• _What to produce_: Transcribe the lines of the records from the line with "Open Oliver Carroll name link in top tweet" to the line with "Click the green Length input pin", both included, without any change.

(Stored entries)
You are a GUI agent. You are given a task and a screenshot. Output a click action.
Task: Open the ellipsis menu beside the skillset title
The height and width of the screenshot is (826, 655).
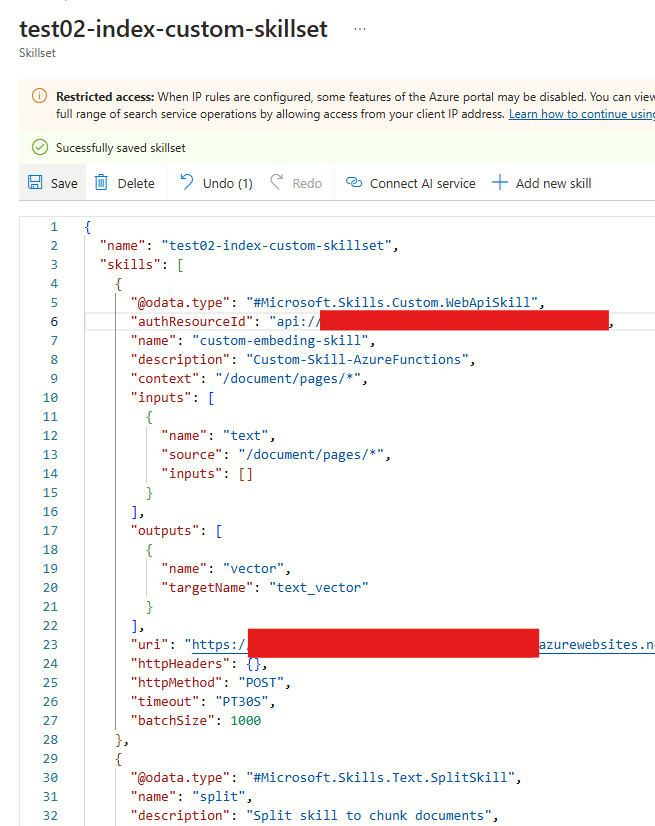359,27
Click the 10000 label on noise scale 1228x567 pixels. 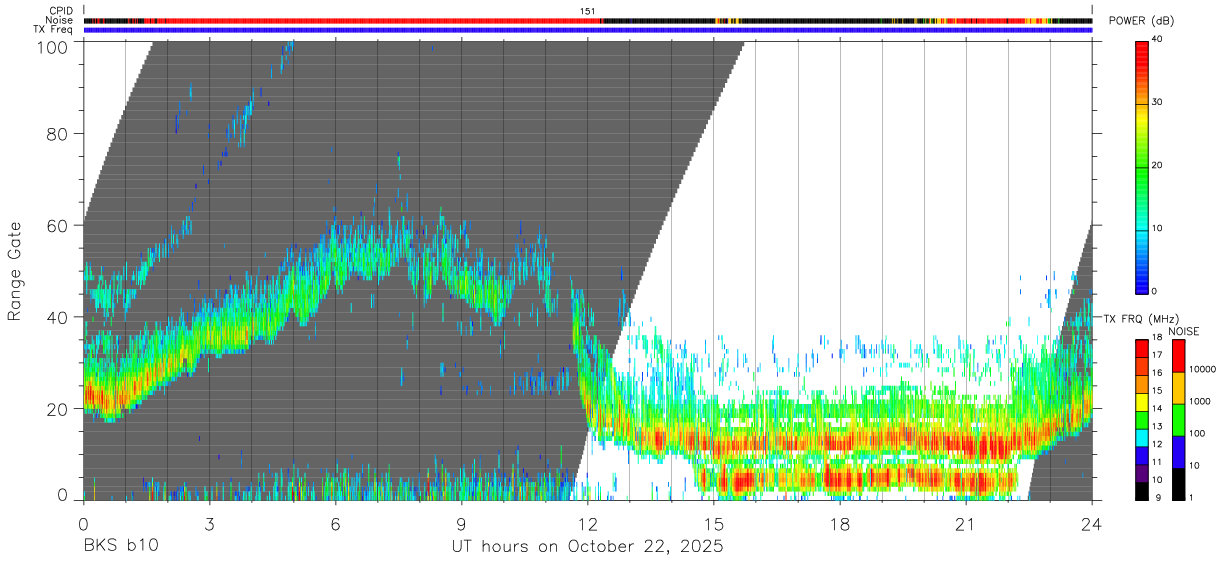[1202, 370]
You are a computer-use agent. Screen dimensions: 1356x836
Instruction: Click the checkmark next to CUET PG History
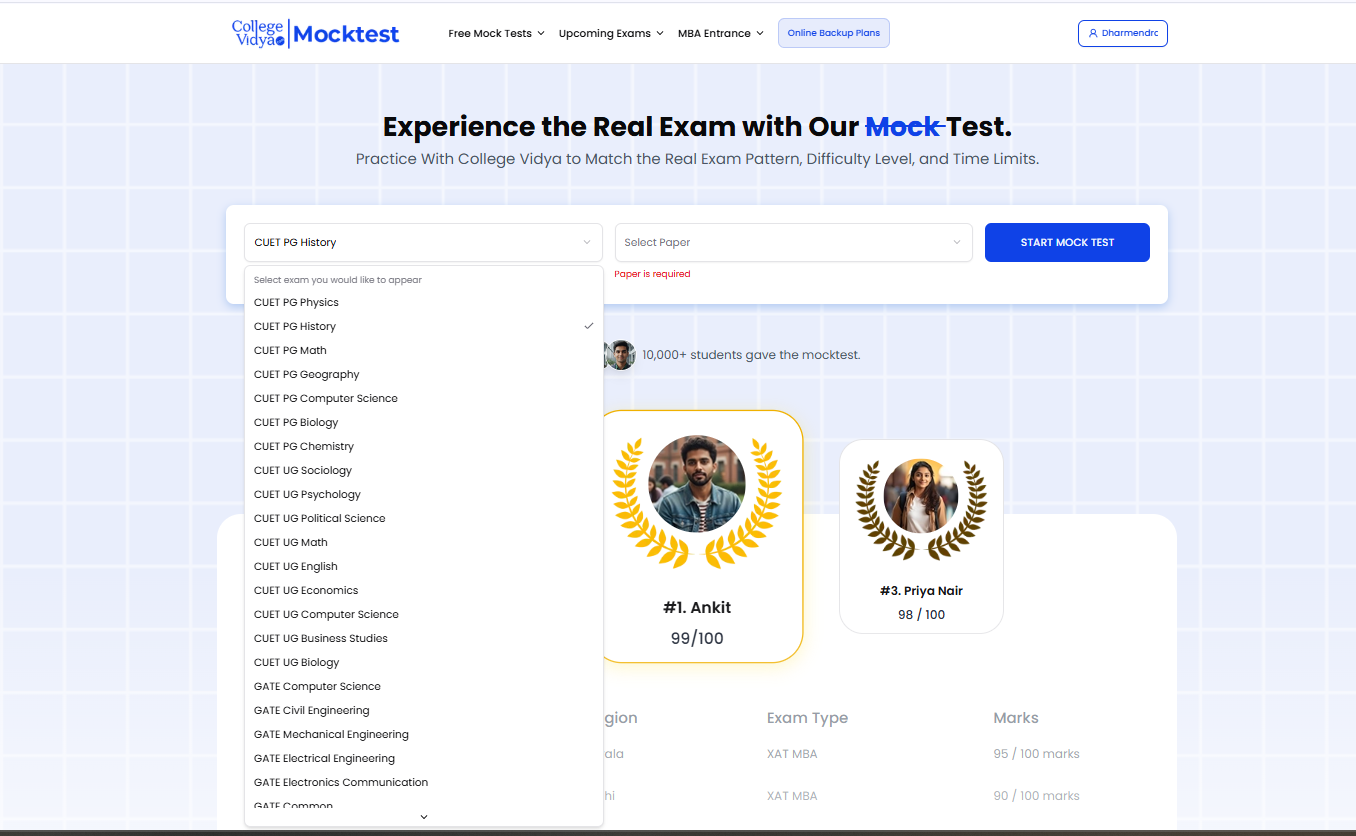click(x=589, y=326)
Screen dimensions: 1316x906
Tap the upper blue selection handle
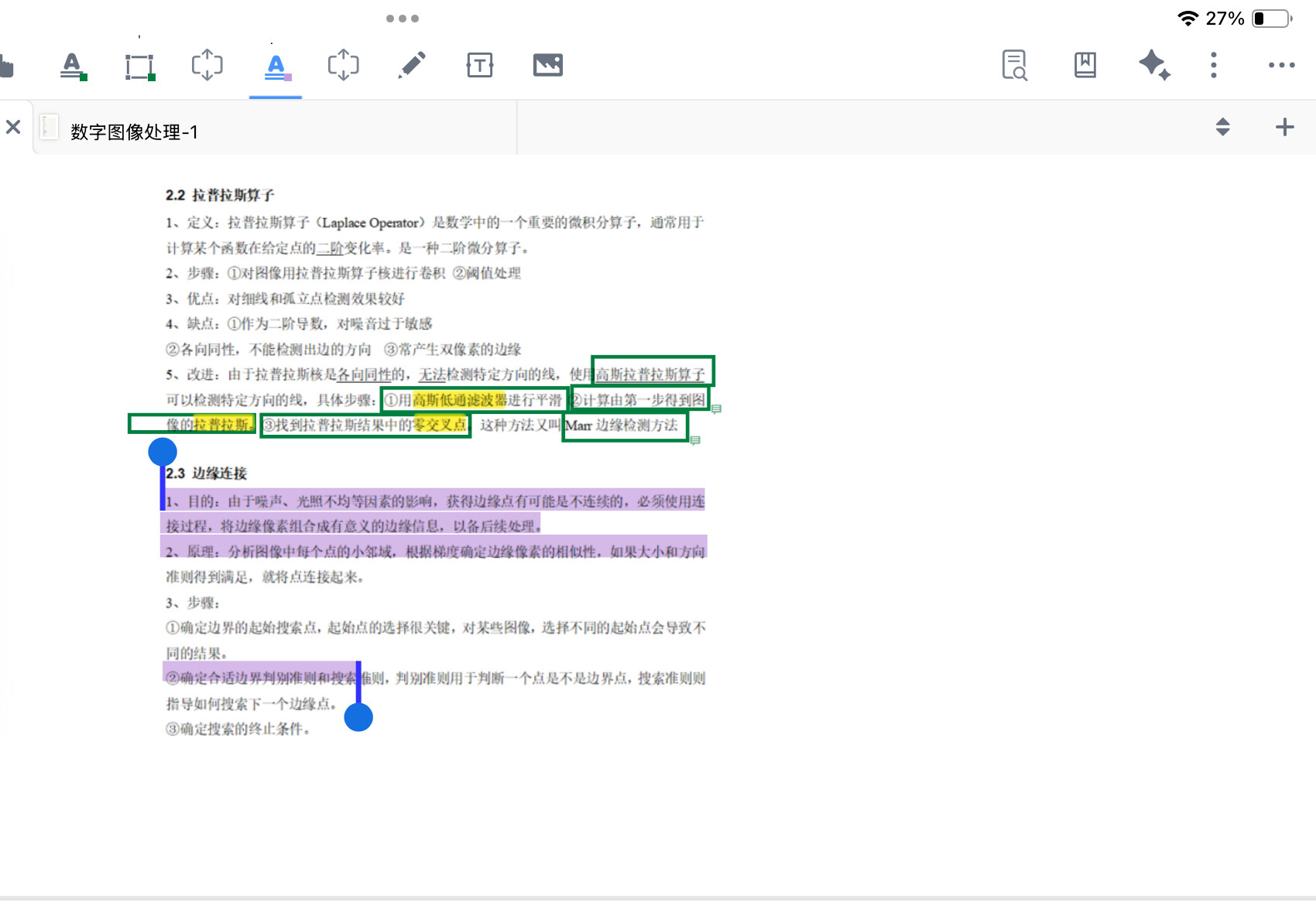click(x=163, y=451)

--

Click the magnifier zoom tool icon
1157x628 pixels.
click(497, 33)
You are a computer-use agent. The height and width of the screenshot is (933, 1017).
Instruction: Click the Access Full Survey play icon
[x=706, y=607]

--

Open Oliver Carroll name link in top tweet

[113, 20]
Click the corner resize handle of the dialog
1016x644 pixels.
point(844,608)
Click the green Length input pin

• _Correct response_:
Open Oliver Carroll name link in top tweet

[113, 20]
Click the corner resize handle of the dialog
1016x644 pixels.
point(844,608)
Click the green Length input pin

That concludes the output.